GIVEN PASSAGE:
— start —

Vice-Governor of Shaanxi
- In office January 2018 – March 2019
- Governor: Liu Guozhong

Secretary-General of Shaanxi
- In office February 2013 – March 2018
- Preceded by: Qin Zheng
- Succeeded by: Fang Weifeng

Personal details
- Born: May 1962 (age 64) Suzhou, Anhui, China
- Party: Chinese Communist Party (expelled; 1986-2020)
- Education: Xi'an University of Finance and Economics Central Party School of the Chinese Communist Party West Virginia University Cheung Kong Graduate School of Business

Chinese name
- Traditional Chinese: 陳國強
- Simplified Chinese: 陈国强

Standard Mandarin
- Hanyu Pinyin: Chén Guóqiáng

= Chen Guoqiang =

Chinese politician (born 1962)

Chen Guoqiang (陈国强; born May 1962) is a former Chinese politician who spent his entire career in northwest China's Shaanxi province. He was removed from office on 29 March 2019. Previously he served as the vice-governor of Shaanxi, where he headed the province's land and resources, environmental protection, housing, urban and rural construction, and transportation.

==Biography==
Chen was born in Suzhou, Anhui in May 1962. After the Resumption of College Entrance Examination, he entered Xi'an Basic University in September 1981, majoring in machine building at the Mechanical Department, where he graduated in July 1984. He entered politics in July 1984, and joined the Chinese Communist Party (CCP) in June 1986. He also studied at the CCP Central Party School, West Virginia University and Cheung Kong Graduate School of Business as a part-time student. After university, he was assigned to the Shaanxi Provincial Government, where he assumed various posts there. In November 2010 he became the deputy secretary-general, rising to secretary-general in February 2013. He concurrently served as president of Shanxi Vocational Technology College of Economic Management.

— end —

DATA EXTRACT:
— start —

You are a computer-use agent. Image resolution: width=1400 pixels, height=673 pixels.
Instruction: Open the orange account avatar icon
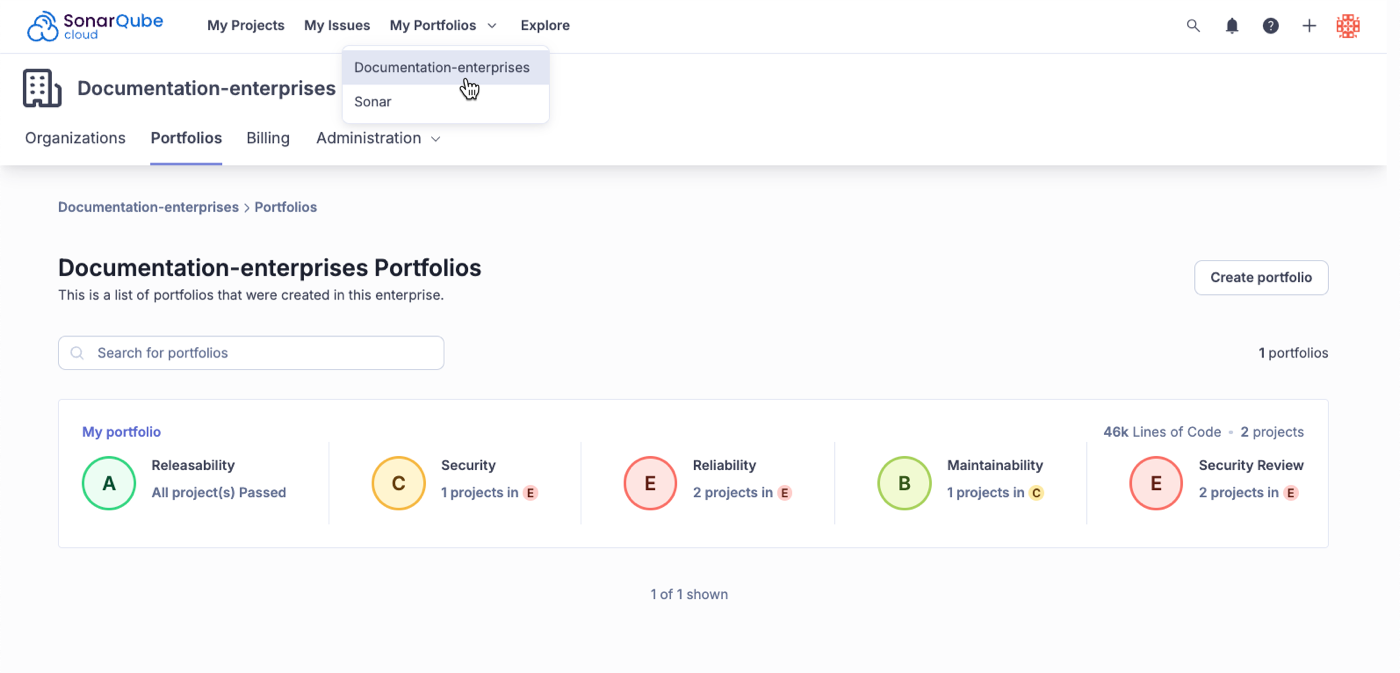click(x=1348, y=25)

— end —

PROBLEM TO SOLVE: Please pull out the part of the Chen Guoqiang article between "Standard Mandarin" and "construction, and transportation.", inclusive, and copy it word for word. The data stands apart from the Chen Guoqiang article.

EXERCISE SOLUTION:
Standard Mandarin
- Hanyu Pinyin: Chén Guóqiáng

= Chen Guoqiang =

Chinese politician (born 1962)

Chen Guoqiang (陈国强; born May 1962) is a former Chinese politician who spent his entire career in northwest China's Shaanxi province. He was removed from office on 29 March 2019. Previously he served as the vice-governor of Shaanxi, where he headed the province's land and resources, environmental protection, housing, urban and rural construction, and transportation.